O advogado publicista Adriano Soares da Costa concorda que a decisão é uma medida desproporcional, que vai além dos limites da competência do juiz de primeira instância. "A decisão de um juiz de primeira instância não pode ter efeitos para além da sua jurisdição e do objeto do processo ou da investigação policial sob sua competência", explica.

Soares da Costa relembra os julgamentos da ADPF 403 e da ADI 5527, no Supremo Tribunal Federal (STF), sobre o bloqueio do aplicativo WhatsApp, em que os ministros Rosa Weber e Edson Fachin votaram pela impossibilidade dessas medidas judiciais. Ele recorda também que "houve suspensão de decisão semelhante de juiz de primeiro grau, em liminar concedida pelo ministro Ricardo Lewandowski na própria ADPF 403”.

Na liminar apontada por Soares, Lewandowski escreveu: "Ora, a suspensão do serviço do aplicativo WhatsApp, que permite a troca de mensagens instantâneas pela rede mundial de computadores, da forma abrangente como foi determinada, parece-me violar o preceito fundamental da liberdade de expressão aqui indicado, bem como a legislação de regência sobre o tema.

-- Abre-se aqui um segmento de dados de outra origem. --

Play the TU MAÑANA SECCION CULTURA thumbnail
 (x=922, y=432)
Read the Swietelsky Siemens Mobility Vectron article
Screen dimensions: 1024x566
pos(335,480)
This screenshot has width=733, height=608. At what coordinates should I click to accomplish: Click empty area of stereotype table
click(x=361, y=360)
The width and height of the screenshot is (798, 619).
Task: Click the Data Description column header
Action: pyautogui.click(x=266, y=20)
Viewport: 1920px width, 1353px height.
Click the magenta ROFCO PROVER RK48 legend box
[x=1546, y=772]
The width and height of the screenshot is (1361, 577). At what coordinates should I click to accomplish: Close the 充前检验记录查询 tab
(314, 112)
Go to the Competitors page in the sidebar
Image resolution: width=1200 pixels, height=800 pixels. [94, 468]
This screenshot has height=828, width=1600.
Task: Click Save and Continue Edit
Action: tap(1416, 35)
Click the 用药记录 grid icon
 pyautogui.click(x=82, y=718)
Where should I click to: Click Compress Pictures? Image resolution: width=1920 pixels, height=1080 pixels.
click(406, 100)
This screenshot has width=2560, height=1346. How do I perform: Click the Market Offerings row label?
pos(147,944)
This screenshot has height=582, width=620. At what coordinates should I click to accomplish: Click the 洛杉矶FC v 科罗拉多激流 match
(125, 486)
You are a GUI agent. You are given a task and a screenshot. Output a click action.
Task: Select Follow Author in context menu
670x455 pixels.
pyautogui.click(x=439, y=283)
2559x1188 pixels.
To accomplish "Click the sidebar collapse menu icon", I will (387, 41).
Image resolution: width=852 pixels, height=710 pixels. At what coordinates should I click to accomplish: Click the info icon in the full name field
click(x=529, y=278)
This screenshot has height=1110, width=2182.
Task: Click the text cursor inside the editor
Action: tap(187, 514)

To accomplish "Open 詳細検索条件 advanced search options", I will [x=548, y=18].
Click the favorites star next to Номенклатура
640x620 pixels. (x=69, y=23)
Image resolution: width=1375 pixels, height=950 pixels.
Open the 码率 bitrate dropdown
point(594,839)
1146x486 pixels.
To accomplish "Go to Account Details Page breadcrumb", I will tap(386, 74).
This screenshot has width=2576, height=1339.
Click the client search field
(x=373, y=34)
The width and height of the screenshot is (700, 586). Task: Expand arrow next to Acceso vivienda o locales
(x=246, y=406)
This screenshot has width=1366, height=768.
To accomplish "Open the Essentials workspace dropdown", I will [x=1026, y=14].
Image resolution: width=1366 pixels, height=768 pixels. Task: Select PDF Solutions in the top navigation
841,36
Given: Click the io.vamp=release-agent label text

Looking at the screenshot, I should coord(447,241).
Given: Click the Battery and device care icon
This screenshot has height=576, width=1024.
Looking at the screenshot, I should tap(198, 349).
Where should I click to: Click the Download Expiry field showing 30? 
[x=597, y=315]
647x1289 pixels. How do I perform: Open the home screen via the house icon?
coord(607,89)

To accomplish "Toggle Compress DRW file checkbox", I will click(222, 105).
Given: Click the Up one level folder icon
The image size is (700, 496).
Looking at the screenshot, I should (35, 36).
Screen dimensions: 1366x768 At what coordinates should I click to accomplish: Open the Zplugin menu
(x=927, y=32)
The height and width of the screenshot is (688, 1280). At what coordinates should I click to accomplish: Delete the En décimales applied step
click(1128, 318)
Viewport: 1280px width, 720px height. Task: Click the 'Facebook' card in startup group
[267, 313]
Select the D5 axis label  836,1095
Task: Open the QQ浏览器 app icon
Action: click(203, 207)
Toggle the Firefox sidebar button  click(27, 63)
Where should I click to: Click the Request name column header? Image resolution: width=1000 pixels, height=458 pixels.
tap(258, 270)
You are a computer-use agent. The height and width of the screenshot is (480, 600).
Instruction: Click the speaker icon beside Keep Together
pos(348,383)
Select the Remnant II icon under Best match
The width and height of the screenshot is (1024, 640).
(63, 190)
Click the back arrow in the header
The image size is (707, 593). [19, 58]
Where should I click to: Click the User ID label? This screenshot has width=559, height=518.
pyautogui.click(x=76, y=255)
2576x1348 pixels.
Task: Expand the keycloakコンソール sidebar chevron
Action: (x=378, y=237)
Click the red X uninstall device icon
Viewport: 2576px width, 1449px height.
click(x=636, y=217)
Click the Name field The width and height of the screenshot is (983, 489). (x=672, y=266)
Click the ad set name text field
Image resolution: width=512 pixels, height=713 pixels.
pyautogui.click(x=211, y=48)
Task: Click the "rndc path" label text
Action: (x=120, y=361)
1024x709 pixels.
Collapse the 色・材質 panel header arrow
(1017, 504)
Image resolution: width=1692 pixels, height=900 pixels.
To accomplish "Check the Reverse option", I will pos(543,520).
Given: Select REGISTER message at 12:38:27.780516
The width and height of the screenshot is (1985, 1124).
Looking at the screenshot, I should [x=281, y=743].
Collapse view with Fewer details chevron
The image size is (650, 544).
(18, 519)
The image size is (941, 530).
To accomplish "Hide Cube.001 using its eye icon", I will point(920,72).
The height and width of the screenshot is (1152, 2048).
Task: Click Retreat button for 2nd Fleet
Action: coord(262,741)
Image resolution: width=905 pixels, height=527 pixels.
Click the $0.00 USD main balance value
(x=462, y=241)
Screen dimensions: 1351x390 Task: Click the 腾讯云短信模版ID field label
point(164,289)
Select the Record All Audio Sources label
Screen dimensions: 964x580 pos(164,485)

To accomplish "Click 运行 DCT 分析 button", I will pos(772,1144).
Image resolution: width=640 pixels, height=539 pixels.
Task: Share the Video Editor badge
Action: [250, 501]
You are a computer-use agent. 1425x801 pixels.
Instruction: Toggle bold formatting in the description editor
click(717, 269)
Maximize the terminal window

Ademais, a extensão do bloqueio a todo o território nacional, afigura-se, quando menos, medida desproporcional ao motivo que lhe deu causa".

Em relação ao fato de a empresa não ter apresentado todos os dados solicitados pela Polícia Federal, Soares da Costa explica que "as empresas responsáveis pelo tráfego de dados de indivíduos conservam a privacidade das mensagens como princípio fundamental da sua atuação". Tal medida, segundo ele, garante a "preservação da intimidade e a liberdade de expressão e de pensamento, sobretudo em face de regimes ou políticas autoritárias".

Suspender Telegram é "censura coletiva", afirma especialista

Com a suspensão de uma plataforma usada por mais de 40 milhões de brasileiros, segundo dados da empresa de análise de dados móveis App Annie, há uma "censura coletiva", segundo o advogado Giuliano Miotto. "O juiz tomou uma decisão absurda de punir milhões de pessoas honestas que utilizam a plataforma todos os dias, consistindo em verdadeira censura coletiva”, afirma.

Para Soares da Costa, a suspensão é "mais do que censura" e significa um risco "em limitar a liberdade de expressão por meio de um poder de polícia que pode invadir conversas pessoais, retirando das pessoas a liberdade de expressar com segurança os seus pensamentos, ficando o cidadão sob o domínio do medo”.

Mantovani também vê a medida como censura e aponta que existem outras leis capazes de responsabilizar indivíduos que se excedem no uso de sua liberdade de expressão. "Se alguém criminosamente atribui a outrem um fato criminoso na Internet, deve responder por calúnia, xingamentos, responde por injúria e temos ainda a Difamação quando ofende a boa imagem do cidadão. Interromper serviços que em sua totalidade são benéficos apenas reforça a teoria que o Estado ainda é absolutamente incapaz de lidar com questões sensíveis”, diz.

Além da censura, os especialistas temem outros riscos para o Brasil com a adoção de medidas judiciais similares a essa do Telegram, como o enfraquecimento da democracia e uma afronta ao texto constitucional quanto ao direito fundamental da liberdade de expressão.

"O risco é alimentarmos ainda mais uma jurisprudência que, em nome do combate à desinformação, fake news e discurso de ódio, promove e legitima a censura. A jurisprudência sobre liberdade de expressão no Brasil se tornou hesitante e caótica desde o advento do inquérito das fake news, do STF, em 2019. Sinto que temos perdido a sensibilidade de entender que censura não se justifica jamais, não importa o motivo", opina Marsiglia.